PCOS: With no known cure, these women tell how they manage their symptoms
September is globally observed as Polycystic Ovary Syndrome (PCOS) Awareness Month. In this, the second of a two-part series, we share the stories of some of our sisters, details of the condition, and available treatment options.
THERE is no known cure for PCOS, and the treatment options that are available for each woman will depend on her symptoms. Consultant obstetrician/gynaecologist Dr Jordan Hardie says treatment is usually geared towards weight management, regularising the menstrual cycle and flow, and reducing the appearance of acne and male-pattern hair growth .

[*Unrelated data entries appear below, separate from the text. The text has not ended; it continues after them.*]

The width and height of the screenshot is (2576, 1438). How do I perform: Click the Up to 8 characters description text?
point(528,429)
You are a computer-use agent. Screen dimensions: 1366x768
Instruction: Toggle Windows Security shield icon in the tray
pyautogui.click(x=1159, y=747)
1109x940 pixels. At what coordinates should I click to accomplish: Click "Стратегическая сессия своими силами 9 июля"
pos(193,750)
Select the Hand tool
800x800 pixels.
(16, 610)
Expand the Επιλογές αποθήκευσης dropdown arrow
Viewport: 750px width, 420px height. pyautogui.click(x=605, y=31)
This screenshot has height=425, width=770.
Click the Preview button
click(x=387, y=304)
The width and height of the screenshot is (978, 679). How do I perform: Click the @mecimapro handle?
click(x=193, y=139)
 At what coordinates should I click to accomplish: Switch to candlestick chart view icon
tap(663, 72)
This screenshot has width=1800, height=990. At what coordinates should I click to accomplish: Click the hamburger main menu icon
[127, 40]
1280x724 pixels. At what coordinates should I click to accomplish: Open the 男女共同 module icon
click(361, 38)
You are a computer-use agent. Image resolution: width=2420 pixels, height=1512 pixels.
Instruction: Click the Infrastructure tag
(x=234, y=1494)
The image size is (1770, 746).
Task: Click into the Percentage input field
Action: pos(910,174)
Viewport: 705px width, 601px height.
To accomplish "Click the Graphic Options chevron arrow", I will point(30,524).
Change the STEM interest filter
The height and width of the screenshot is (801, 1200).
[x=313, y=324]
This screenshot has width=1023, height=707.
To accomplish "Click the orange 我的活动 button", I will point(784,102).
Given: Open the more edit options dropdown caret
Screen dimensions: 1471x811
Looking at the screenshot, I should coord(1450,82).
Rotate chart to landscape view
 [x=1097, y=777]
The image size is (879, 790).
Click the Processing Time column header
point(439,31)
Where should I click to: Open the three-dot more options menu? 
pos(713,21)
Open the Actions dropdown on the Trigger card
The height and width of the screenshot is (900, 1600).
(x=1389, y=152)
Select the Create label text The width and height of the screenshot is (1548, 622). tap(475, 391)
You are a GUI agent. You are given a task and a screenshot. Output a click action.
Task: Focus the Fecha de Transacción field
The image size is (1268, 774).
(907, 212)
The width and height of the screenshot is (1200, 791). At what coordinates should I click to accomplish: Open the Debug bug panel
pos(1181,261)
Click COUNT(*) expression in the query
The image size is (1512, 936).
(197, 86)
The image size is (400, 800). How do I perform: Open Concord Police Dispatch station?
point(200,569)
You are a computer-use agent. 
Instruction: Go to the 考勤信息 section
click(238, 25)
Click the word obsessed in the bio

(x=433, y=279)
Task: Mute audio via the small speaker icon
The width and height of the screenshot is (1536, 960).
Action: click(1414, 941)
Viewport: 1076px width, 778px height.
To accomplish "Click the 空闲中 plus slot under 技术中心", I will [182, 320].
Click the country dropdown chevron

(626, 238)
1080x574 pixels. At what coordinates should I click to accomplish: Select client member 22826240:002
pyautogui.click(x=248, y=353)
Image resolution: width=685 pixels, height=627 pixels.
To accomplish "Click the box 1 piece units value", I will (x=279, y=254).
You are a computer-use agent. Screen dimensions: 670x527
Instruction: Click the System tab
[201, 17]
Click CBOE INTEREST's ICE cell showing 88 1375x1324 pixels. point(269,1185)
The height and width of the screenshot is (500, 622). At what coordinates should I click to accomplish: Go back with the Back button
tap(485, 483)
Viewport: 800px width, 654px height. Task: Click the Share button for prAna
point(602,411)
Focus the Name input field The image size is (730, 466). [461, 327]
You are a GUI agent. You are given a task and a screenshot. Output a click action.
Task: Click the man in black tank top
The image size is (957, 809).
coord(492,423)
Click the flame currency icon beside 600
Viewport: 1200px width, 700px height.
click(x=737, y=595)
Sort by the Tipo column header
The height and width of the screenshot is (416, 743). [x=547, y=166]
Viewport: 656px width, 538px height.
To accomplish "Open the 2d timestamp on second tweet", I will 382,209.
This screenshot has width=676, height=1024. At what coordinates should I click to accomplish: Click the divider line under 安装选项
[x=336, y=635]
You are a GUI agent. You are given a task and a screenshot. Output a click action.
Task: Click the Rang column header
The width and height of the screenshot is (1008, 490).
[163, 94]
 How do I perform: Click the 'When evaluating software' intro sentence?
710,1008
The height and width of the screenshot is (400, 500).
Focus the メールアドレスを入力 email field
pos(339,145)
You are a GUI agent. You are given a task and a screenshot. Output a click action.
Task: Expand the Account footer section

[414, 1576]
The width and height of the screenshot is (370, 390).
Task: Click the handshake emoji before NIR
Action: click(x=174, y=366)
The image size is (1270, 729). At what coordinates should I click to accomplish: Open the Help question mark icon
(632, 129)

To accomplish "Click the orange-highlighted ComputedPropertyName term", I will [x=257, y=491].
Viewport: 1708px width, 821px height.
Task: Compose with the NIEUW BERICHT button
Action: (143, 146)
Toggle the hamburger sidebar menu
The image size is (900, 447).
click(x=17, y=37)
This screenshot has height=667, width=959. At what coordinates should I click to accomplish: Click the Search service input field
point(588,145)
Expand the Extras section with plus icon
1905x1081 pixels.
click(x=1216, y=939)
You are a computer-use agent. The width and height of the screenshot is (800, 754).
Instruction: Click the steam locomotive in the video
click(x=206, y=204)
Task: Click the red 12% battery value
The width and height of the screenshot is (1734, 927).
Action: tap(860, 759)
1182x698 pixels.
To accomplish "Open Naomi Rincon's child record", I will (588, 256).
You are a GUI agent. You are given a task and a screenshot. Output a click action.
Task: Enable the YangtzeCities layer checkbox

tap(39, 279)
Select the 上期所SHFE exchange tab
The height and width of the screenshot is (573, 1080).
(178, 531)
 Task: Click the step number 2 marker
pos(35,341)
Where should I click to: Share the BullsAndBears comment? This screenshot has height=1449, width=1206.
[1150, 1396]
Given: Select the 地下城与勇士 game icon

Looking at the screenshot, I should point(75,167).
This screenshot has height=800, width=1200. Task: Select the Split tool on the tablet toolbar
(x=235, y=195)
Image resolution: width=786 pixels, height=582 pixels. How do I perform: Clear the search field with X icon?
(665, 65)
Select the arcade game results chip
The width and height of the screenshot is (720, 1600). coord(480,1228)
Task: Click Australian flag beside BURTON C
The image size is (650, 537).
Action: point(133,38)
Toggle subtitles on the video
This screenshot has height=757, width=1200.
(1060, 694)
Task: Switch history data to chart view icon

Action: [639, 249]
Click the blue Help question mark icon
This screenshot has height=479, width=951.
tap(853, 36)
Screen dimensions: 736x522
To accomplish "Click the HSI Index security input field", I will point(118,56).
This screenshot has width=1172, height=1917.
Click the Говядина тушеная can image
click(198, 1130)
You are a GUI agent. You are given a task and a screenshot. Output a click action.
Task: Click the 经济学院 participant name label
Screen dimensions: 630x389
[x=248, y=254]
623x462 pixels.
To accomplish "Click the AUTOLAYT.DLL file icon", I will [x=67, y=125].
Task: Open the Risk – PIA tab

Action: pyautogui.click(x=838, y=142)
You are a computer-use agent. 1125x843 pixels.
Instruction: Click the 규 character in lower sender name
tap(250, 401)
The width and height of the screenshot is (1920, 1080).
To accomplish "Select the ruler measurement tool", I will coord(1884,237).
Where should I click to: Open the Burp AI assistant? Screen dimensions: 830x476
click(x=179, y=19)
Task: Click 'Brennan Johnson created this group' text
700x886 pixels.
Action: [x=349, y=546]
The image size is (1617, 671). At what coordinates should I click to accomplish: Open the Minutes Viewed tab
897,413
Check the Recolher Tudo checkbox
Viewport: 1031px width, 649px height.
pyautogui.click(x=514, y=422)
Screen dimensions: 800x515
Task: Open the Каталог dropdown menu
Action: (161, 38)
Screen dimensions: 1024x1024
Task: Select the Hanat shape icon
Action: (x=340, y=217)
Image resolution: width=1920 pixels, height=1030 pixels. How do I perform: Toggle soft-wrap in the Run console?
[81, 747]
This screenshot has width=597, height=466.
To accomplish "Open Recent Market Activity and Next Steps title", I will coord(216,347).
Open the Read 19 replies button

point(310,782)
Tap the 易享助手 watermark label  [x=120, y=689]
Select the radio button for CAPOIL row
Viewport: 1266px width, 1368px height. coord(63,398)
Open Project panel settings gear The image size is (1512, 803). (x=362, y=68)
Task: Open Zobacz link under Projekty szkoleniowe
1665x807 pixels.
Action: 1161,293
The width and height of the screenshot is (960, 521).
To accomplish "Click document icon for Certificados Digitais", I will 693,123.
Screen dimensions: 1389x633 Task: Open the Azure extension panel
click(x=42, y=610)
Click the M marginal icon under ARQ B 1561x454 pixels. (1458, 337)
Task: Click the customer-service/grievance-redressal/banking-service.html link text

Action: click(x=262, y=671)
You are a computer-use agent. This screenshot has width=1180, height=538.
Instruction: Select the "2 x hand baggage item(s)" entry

“The first step in the treatment of patients is lifestyle, or modification of diet and exercise,” he says. “This is directed at achieving weight loss. Patients who respond to lifestyle modification may not need any other form of intervention.”
He adds: “Women who have menstrual irregularities and associated infertility may be started on Metformin, a medication that increases insulin sensitivity and can lead to regular ovulatory cycles. Women who have irregular cycles or heavy periods, but do not desire fertility at this time, may be offered the oral contraceptive pill in addition to the Metformin.”
Oral contraceptive pills with an anti-androgenic component, he says, can help manage other symptoms of PCOS such as acne and male-pattern hair growth, but patients may need to see a dermatologist for additional treatment and monitoring.
“Any woman who thinks she may have PCOS should see her gynaecologist, who will do a full consultation to assess her symptoms clinically,” Dr Hardie recommends.
These PCOS ‘cysters’ share their symptoms with All Woman, and tell us how they have been managing them since their diagnosis.
Annecia Barrett, 26, teacher:
I didn’t really know what it was until I was much older, but ever since I hit puberty I started to develop coarse chest hair and facial hair on the side of my face and under my chin. I would have extremely painful periods and pain on either side of my abdomen during ovulation. I thought that it was normal so I treated the pain with multiple doses of painkillers. During university I started to research the symptoms of PCOS and I matched the profile. I then went to confirm with my doctor. He said the bad pain during ovulation was caused by temporary cysts that form on my ovaries and that they may cause infertility. I am currently on the pill to help normalise my cycle, and I try to watch what I eat and exercise to manage my weight.
Tiffany Bedward, 24, unemployed:
I found out that I suffered from PCOS at 20, after a very bad experience in a clinic that I went to, based on my symptoms. Even though the ultrasound showed that both my ovaries were swollen with multiple cysts, with suspected endometrial polyps, the doctor maintained that I did not have PCOS, and said I should come back when I was ready to have a baby. So I did my own research, and now I manage my symptoms with natural remedies and other medications. I am currently taking folic acid and prenatals to improve my chances of fertility. I also drink the dog blood bush and other bush remedies to help with the symptoms.
Sabriena Simpson, 28, communications officer:
The symptoms I experience with PCOS are irregular periods, bleeding between periods, excessive weight gain, hirsutism (male distribution of hair), and insulin resistance (which makes me prone to diabetes, anxiety and mood swings). After a pelvic ultrasound exam revealed that my ovaries are polycystic, my gynaecologist prescribed a contraceptive called Diane 35 to help with the irregular periods and Metformin to control the sugar levels and assist with ovulation. I was also recommended to a nutritionist to assist me with losing weight. I lost 23 pounds and my periods became regular, but the other symptoms persist. It is sometimes worrying to think that I can easily get diabetes and, most of all, experience challenges in having a child.
Sheena Lee, 27, teacher:
I found out I had PCOS when I was pregnant a few years ago. Luckily for me, it doesn’t seem to be that severe of a case. I have my regular periods, no weight issues, and no pain. However, recently I have been experiencing a change in the texture of my hair, I have hair on my chin (which I hate), and I now have acne. I’ve never ever had that so that was a bit hard to adjust to. Birth control helps, so I went and got some from the doctor. I specifically take Lindynette, and I see the difference when I do. I don’t take it consistently though, because birth control comes with its own side effects.